Provided entries
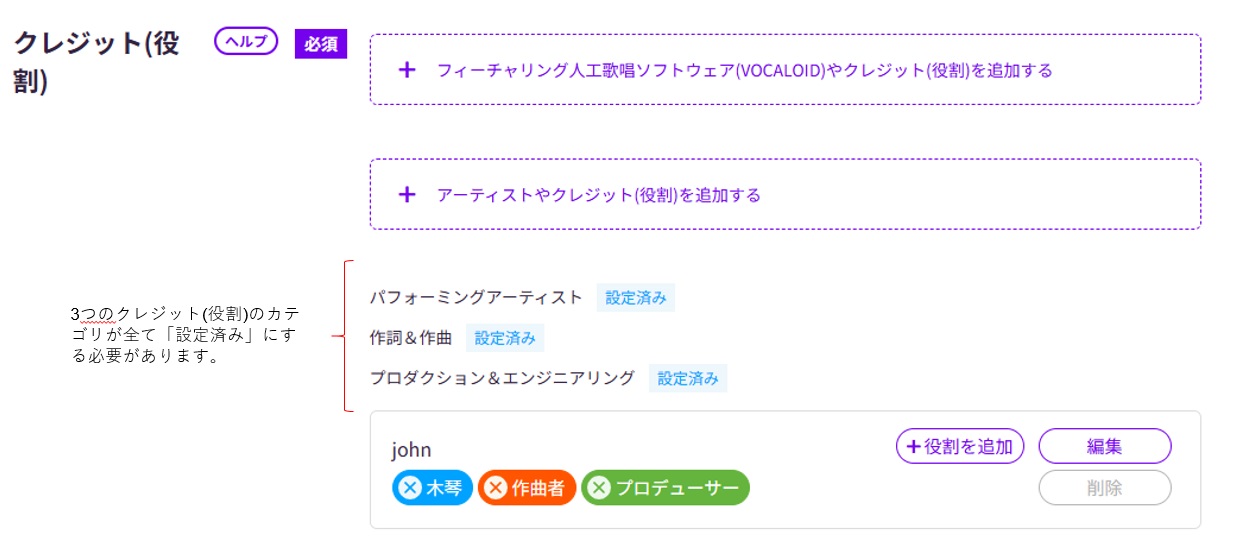The width and height of the screenshot is (1234, 542).
Task: Click the plus icon for adding an artist
Action: tap(406, 194)
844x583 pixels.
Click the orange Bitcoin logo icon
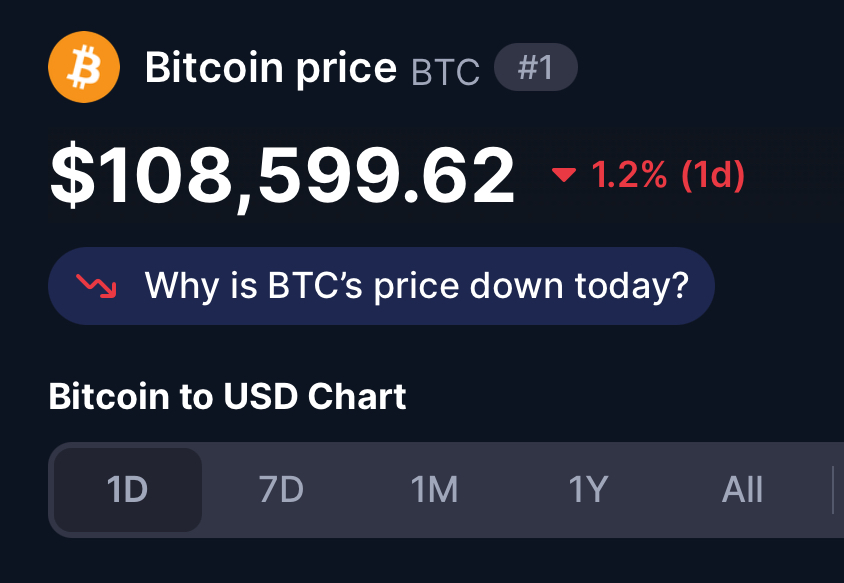pos(84,67)
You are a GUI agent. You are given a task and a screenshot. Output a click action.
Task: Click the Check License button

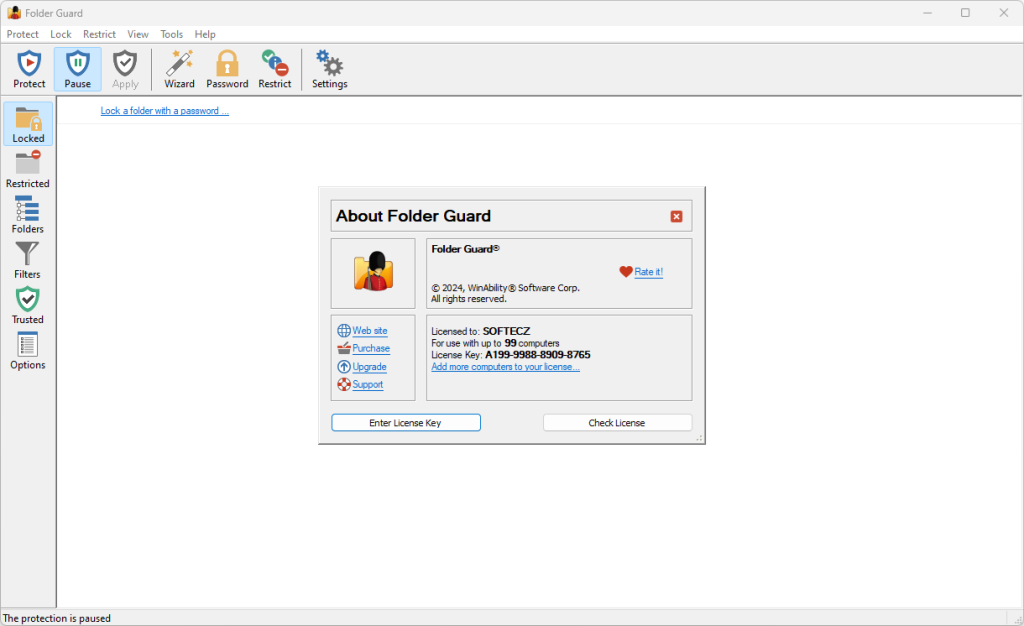[617, 422]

What you are asked to do
The expected output is the lines from the line that contains "844x583 pixels." through the last line of the material, reproduced exactly, with both ends present and pictures absent.

Expected answer
844x583 pixels.
Click the orange Bitcoin logo icon
pos(84,67)
You are a GUI agent. You are given a task and a screenshot. Output a click action.
Task: Click the Check License button

[617, 422]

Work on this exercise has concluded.